======== Extracted entries ========
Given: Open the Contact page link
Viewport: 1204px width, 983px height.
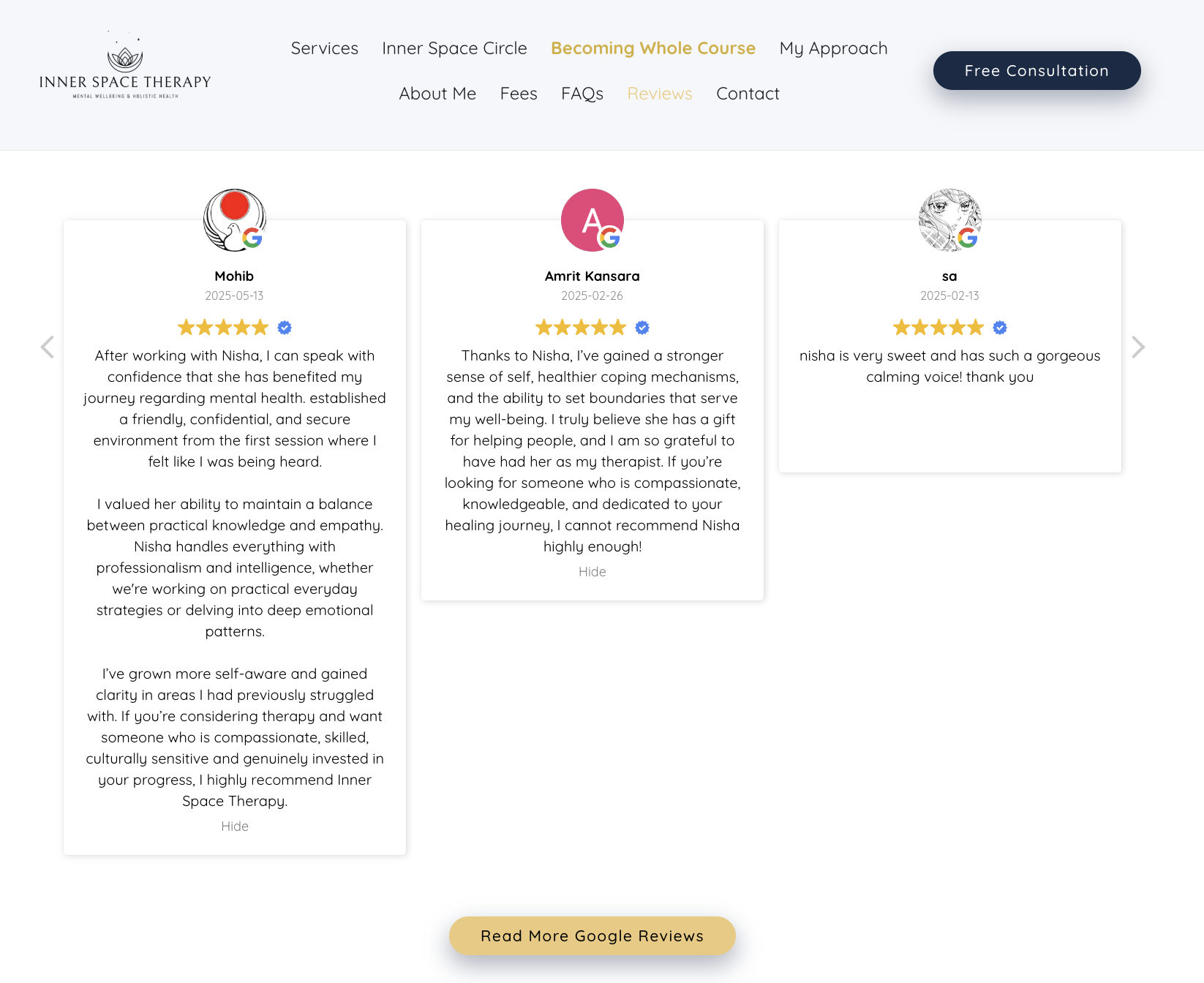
========
======== Extracted entries ========
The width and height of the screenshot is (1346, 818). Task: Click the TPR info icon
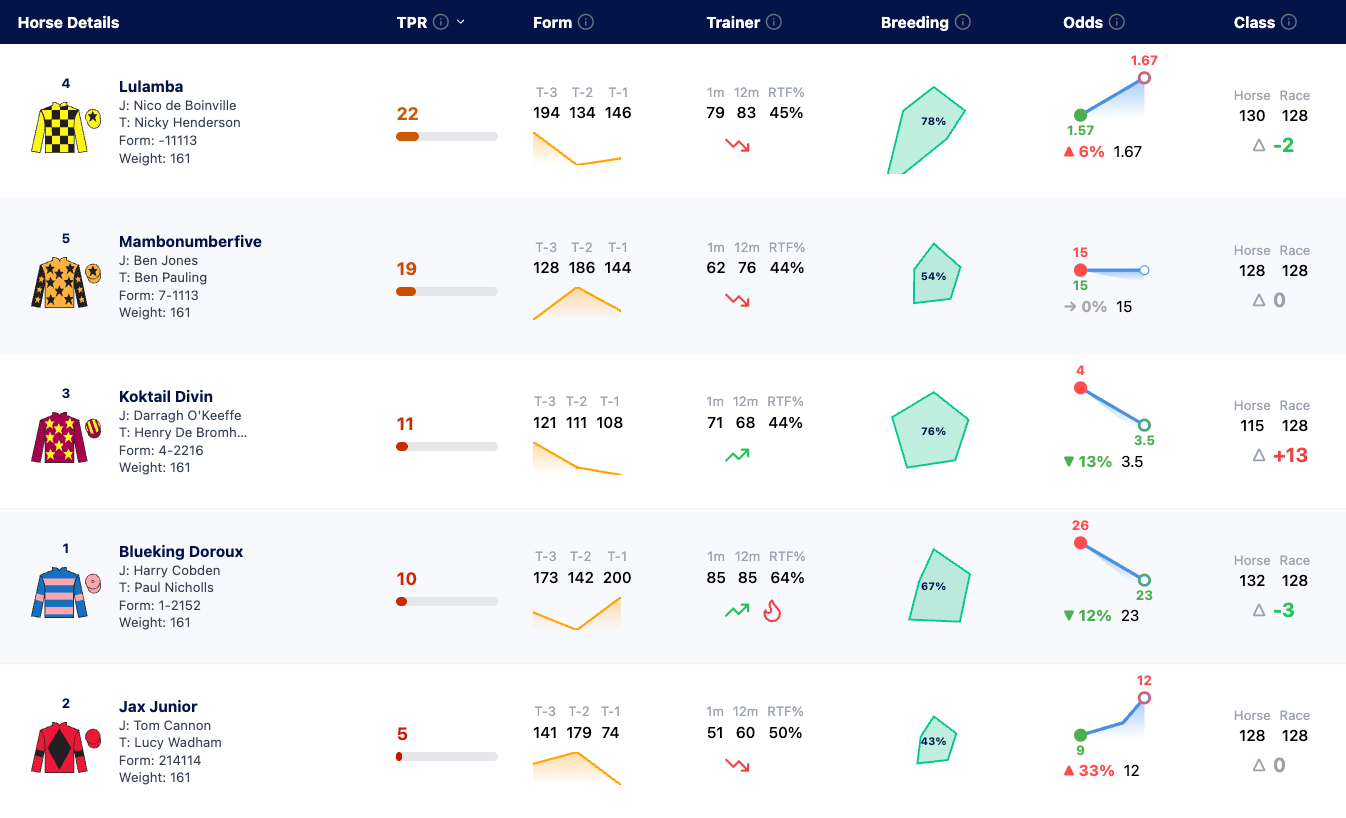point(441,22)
========
======== Extracted entries ========
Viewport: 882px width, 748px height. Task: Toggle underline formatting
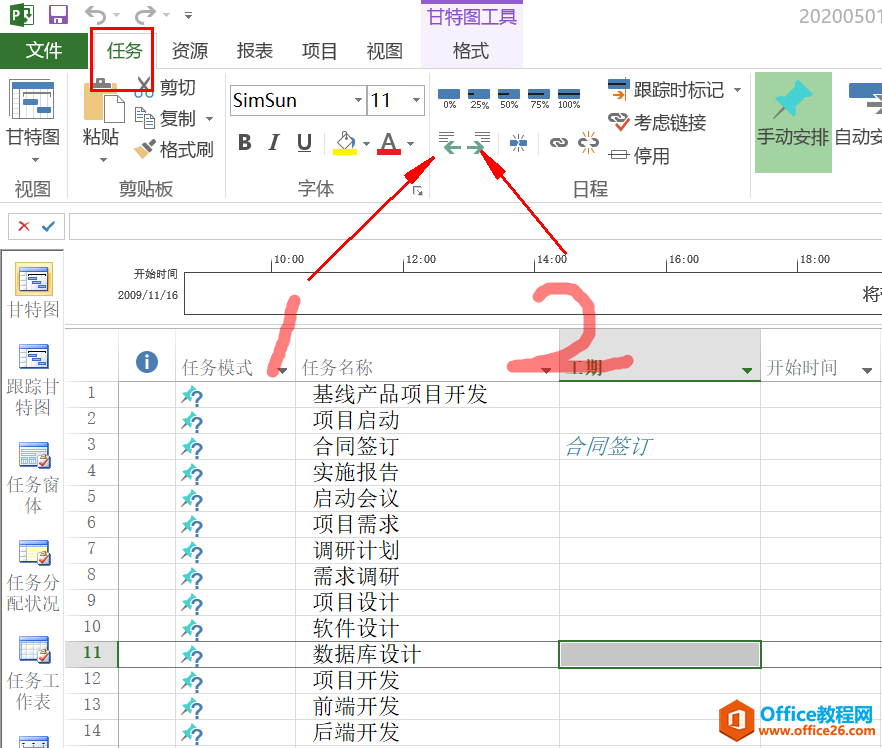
========
## What the task requires
Pull out all lines of the data with the string "Viewport".

## Written solution
Viewport: 1204px width, 983px height.
Viewport: 882px width, 748px height. Task: Toggle underline formatting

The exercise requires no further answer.